▸ **PAGE TEXT**
If there is sufficient RAM on the laptop, Linux will cache a lot of metadata in other cache layers without NFS-Cache.

[–] [email protected] 2 points 7 months ago

ZeroTier allows for a mobile, LAN-like experience. If the laptop is at a café, the files can be accessed as if at home, within network performance limits.

[–] [email protected] 2 points 7 months ago

NFS-Cache is a specific cache for NFS, and does not represent all caching that can be done of files over NFS. "Direct I/O" is also a specific thing, and should not be generalized in the meanings of "direct" and "I/O".

Let's skip those entirely for now as I cannot simply explain either. I doubt either will matter in your use case, but look back if performance lags.

One laptop accessing one NFS share will have good performance on a quite local network.

NFS is an old protocol that is robust and used frequently. NFSv3 is not encrypted. NFSv4 has support for encryption. (ZeroTier can handle the encryption.)

SSHFS is a pseudo file system layered over SSH. SSH handles encryption. SSHFS is maybe 15 years old and is aimed at convenience. SSH is largely aimed at moving streams of text between two points securely. Maybe it is faster now than it was.

[–] [email protected] 2 points 7 months ago (1 children)

▸ **LISTED RECORDS**

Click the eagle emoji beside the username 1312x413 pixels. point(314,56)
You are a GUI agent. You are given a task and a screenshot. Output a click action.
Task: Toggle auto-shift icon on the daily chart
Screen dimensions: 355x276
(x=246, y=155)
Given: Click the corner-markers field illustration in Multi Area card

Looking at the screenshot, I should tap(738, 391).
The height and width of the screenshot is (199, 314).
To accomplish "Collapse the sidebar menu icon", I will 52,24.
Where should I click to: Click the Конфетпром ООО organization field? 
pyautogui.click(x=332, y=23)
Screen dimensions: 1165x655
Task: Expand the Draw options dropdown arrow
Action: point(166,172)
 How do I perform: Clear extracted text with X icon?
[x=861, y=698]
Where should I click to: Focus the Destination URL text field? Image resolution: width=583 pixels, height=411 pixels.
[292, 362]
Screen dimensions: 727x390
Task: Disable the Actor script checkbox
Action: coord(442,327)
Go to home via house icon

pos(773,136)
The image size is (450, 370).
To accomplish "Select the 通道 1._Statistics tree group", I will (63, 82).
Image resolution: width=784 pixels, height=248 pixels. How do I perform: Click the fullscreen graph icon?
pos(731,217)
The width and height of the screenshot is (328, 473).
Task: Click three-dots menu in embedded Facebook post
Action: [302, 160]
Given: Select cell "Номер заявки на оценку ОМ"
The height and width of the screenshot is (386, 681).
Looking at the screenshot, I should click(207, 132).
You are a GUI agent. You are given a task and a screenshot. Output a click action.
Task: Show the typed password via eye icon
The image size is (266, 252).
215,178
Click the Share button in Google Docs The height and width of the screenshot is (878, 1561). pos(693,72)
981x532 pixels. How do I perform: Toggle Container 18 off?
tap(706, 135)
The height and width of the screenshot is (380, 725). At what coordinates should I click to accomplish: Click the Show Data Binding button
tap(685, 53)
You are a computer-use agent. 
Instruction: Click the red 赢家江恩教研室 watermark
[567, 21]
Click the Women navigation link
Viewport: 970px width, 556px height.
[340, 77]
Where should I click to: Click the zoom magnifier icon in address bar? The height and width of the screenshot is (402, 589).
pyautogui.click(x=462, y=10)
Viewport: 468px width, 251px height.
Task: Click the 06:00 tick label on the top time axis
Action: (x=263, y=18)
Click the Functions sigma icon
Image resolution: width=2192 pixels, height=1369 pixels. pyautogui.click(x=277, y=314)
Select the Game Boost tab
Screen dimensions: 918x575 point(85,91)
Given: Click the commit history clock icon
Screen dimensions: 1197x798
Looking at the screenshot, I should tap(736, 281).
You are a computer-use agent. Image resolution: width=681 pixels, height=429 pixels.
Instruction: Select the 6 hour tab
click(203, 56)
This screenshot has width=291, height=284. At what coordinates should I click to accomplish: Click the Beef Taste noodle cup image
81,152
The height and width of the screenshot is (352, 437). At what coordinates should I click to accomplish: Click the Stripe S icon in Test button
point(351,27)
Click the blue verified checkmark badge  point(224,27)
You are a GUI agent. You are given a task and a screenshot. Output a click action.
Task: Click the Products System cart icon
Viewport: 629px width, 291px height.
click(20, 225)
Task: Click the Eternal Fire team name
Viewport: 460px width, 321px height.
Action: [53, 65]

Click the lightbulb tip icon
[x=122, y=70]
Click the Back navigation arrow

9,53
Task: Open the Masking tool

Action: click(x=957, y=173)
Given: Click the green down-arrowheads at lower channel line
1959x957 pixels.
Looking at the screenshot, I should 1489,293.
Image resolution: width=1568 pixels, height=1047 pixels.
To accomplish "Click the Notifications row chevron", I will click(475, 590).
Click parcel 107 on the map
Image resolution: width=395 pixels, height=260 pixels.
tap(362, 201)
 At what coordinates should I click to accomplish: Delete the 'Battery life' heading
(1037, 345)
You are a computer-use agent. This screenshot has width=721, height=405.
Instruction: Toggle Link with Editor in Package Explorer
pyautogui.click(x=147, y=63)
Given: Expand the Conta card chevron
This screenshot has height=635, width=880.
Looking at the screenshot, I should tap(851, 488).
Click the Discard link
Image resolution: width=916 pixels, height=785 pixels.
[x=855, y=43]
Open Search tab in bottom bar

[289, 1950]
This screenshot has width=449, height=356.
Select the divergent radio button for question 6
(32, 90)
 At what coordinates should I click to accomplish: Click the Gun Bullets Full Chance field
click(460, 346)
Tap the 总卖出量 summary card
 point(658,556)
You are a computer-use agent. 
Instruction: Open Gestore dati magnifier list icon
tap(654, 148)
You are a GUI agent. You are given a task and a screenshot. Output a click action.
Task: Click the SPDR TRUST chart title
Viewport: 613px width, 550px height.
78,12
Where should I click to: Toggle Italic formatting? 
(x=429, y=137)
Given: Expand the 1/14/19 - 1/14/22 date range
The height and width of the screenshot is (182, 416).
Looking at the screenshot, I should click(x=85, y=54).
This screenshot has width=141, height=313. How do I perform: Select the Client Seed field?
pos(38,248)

▸ **CHALLENGE 1**
In the rows, switch "daily chart" to "weekly chart". Begin at the first row, stop after the line that contains "(x=246, y=155)", and give back only those lines with nothing else altered.
▸ **CHALLENGE 2**
Continue the forum thread about NFS and SSHFS from the point where it stops.
The forum text and the rows have no connection to each other.

▸ **EXERCISE RESPONSE 1**
Click the eagle emoji beside the username 1312x413 pixels. point(314,56)
You are a GUI agent. You are given a task and a screenshot. Output a click action.
Task: Toggle auto-shift icon on the weekly chart
Screen dimensions: 355x276
(x=246, y=155)

▸ **EXERCISE RESPONSE 2**
NFS is generally the way network storage appliances are accessed on Linux. If you're using a computer you know you're going to be accessing files on in the long term it's generally the way to go since it's a simple, robust, high performance protocol that's used by pros and amateurs alike. SSHFS is an abuse of the ssh protocol that allows you to mount a directory on any computer you can get an ssh connection to. You can think of it like VSCode remote editing, but it'll work with any editor or other program.

You should be able to set up NFS with write caching, etc that will allow it to be more similar in performance to a local filesystem. Note that you may not want write caching specifically if you're going to suddenly disconnect your laptop from the network without unmounting the share first. Your actual performance might not be the same, especially for large transfers, due to the throughput of your network and connection quality. In my general experience sshfs is kind of slow especially when accessing many different small files, and NFS is usually much faster.

[–] [email protected] 1 points 7 months ago

Thanks this comment is v helpful. A persuasive argument for NFS and against sshfs!